Let $X \sim \map \Gamma {\alpha, \beta}$ for some $\alpha, \beta > 0$, where $\Gamma$ is the Gamma distribution.

The variance of $X$ is given by:

$\var X = \dfrac \alpha {\beta^2}$


Proof

From Expectation of Power of Gamma Distribution‎, we have:

$\expect {X^n} = \dfrac {\alpha^{\overline n} } {\beta^n}$

where $\alpha^{\overline n}$ denotes the $n$th rising factorial of $\alpha$.


Hence:

\(\ds \var X\) \(=\) \(\ds \expect {X^2} - \paren {\expect X}^2\) Variance as Expectation of Square minus Square of Expectation
\(\ds \) \(=\) \(\ds \dfrac {\alpha^{\overline 2} } {\beta^2} - \paren {\dfrac {\alpha^{\overline 1} } \beta}^2\)

Challenges »
• a. Decide whether each statement agrees with the Gamma variance proof, and answer yes or no with the deciding words quoted from it: (i) the proof relies on a result about the expectation of powers of the Gamma distribution; (ii) the parameters $\alpha$ and $\beta$ may be any real numbers; (iii) $\alpha^{\overline n}$ stands for the $n$th falling factorial of $\alpha$.
• b. Carry the Gamma variance proof forward from its final line, keeping the same notation.

Source data »
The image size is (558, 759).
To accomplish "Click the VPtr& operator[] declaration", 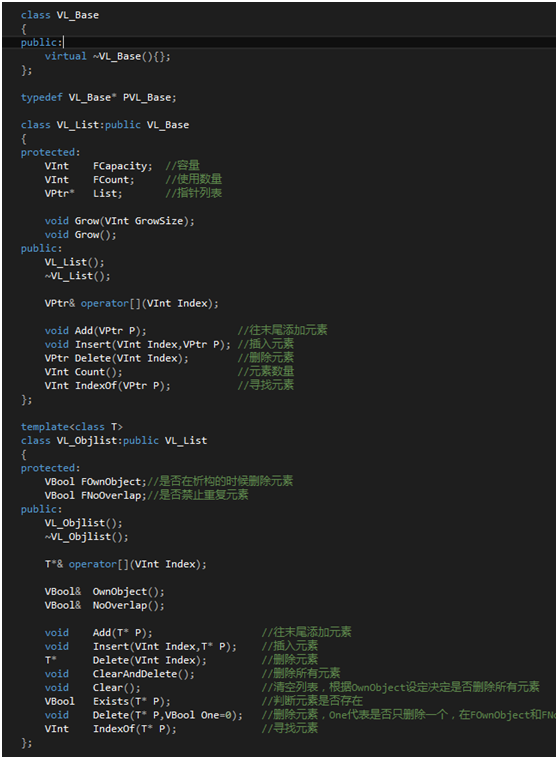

Responses »
• a.
(i) Yes: "From Expectation of Power of Gamma Distribution"
(ii) No: "for some $\alpha, \beta > 0$"
(iii) No: "denotes the $n$th rising factorial of $\alpha$"

• b.
\(\ds \) \(=\) \(\ds \dfrac {\alpha \paren {\alpha + 1} } {\beta^2} - \paren {\dfrac \alpha \beta}^2\) Definition of Rising Factorial
\(\ds \) \(=\) \(\ds \frac {\alpha^2 + \alpha - \alpha^2} {\beta^2}\)
\(\ds \) \(=\) \(\ds \frac \alpha {\beta^2}\)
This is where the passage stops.